After losing 15,000 armored vehicles, the Russians turn to unarmored civilian models.
David Axe
Forbes Staff
Jan 27, 2025
As reserves of armored vehicles run out amid catastrophic losses in Ukraine and western Russia, the Russian military is normalizing assaults in civilian cars. And not just any civilian cars, but Lada Zhigulis: compact models that are just 16 feet from fender to fender and weigh slightly more than one ton.
When the first Russian assault groups climbed into their Zhigulis and rolled out for nearly suicidal attacks across the drone-patrolled no-man’s-land in eastern Ukraine last fall, it was possible to dismiss the Zhiguli assaults as one-offs by the most desperate and vehicle-deprived Russian regiments.
It’s no longer realistic to paint such a rosy picture for the Russian military’s mechanization efforts. With losses of armored vehicles and other heavy equipment now exceeding 15,000, Zhiguli assaults are becoming more common.
“I guess this Lada storming is the norm now?” open-source analyst Moklasen mused as they scrutinized yet another video feed from a Ukrainian drone unit blowing up Russian Zhigulis attacking Ukrainian positions.
Andrew Perpetua, another open-source analyst, was equally bemused. “Assault time,” he wrote. “Everyone into the Lada.”
The Ladas—not just Zhiguli models but also slightly more powerful Nivas—began to appear in large numbers among Russian assault units as stocks of armored vehicles began running very low a few months ago.

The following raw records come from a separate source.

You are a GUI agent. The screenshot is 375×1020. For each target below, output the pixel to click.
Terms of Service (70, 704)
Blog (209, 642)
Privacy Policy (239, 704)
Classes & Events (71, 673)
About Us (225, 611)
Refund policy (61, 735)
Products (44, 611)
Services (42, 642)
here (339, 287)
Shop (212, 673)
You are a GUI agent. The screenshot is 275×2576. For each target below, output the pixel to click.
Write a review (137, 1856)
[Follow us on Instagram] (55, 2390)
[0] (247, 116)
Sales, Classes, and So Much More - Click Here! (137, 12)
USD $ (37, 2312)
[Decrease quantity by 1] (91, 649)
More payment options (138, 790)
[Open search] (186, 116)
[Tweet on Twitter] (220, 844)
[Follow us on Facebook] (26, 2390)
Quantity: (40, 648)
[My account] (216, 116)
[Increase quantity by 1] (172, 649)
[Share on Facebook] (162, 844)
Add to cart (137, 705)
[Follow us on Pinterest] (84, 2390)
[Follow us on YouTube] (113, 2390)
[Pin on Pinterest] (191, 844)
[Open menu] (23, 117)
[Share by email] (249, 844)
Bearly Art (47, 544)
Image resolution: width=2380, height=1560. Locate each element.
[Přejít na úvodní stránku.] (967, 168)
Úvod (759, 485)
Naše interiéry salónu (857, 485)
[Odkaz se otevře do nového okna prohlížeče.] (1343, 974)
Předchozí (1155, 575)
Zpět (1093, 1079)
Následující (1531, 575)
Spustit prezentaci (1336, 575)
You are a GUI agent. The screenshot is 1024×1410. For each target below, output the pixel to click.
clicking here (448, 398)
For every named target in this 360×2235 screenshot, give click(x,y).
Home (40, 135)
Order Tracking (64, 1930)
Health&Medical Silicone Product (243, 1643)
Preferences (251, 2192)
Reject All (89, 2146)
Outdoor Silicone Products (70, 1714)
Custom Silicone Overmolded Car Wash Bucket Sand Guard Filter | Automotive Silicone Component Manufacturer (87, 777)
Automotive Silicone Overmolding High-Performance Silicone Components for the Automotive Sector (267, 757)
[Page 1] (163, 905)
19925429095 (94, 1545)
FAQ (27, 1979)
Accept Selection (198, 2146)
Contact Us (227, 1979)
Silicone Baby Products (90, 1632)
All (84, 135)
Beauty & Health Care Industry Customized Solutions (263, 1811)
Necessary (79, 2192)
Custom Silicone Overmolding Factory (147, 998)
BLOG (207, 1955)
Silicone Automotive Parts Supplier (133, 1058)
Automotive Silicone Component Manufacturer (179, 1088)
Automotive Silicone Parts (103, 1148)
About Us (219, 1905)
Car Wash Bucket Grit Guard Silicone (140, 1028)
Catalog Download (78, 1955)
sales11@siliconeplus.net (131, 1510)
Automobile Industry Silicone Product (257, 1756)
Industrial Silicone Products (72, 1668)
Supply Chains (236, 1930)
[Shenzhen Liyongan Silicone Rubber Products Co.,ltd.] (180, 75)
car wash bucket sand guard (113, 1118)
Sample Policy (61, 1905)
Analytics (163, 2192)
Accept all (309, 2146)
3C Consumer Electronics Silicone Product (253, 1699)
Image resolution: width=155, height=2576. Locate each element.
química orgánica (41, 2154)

Russia builds maybe 200 new BMP-3 fighting vehicles and 90 new T-90M tanks annually as well as a few hundred other new armored vehicles including BTR-82 wheeled fighting vehicles.
But Russia has been losing armored vehicles at an annualized rate of 6,000 a year. For two years, the Kremlin comfortably made up the four-figure gap between losses and production by pulling old Cold War vehicles out of long-term storage.
The Cold War storage yards once held vast stocks of old tanks and other armored vehicles. But now even these stocks are running low.
Open-source analyst Jompy explained it best, taking BTR wheeled fighting vehicles as an example. “It looks like Russia still has overall 2,358 stored BTR-60/70/80s out of the 3,673 it had in storage before the war,” Jompy wrote in December.
“In reality, most of the vehicles are older BTR-60s and -70s, and in poor condition,” Jompy added. “How poor?” They squinted at satellite imagery of the 1063rd Logistics Center in Saigrajewo, near the Russian border with Mongolia—and additional imagery of vehicle parks in the Russian exclave of Kaliningrad as well as Smolino, just west of Moscow.
It turned out, none of the vehicles in Saigrajewo had moved from their parking spots since 2020. The ones in Kaliningrad had been immobile since 2018. Those in Saigrajewo hadn’t moved an inch since 2010.
“A vehicle that doesn’t move for so long is a dead vehicle,” Jompy explained. “And if you don’t believe me, you surely have seen what happens to abandoned civilian cars over just a few years in the open air.”
For many months, observers have debated if and when the Russian armed forces would reach a critical tipping point—the exhaustion of vehicle-generation efforts—and begin a long, painful process of de-mechanization.
The normalization of Lada assaults is a clear sign they’ve passed that tipping point. Every day Russia’s wider war on Ukraine grinds on, the Russians will have fewer armored vehicles—and will rely more on compact cars to carry troops into battle.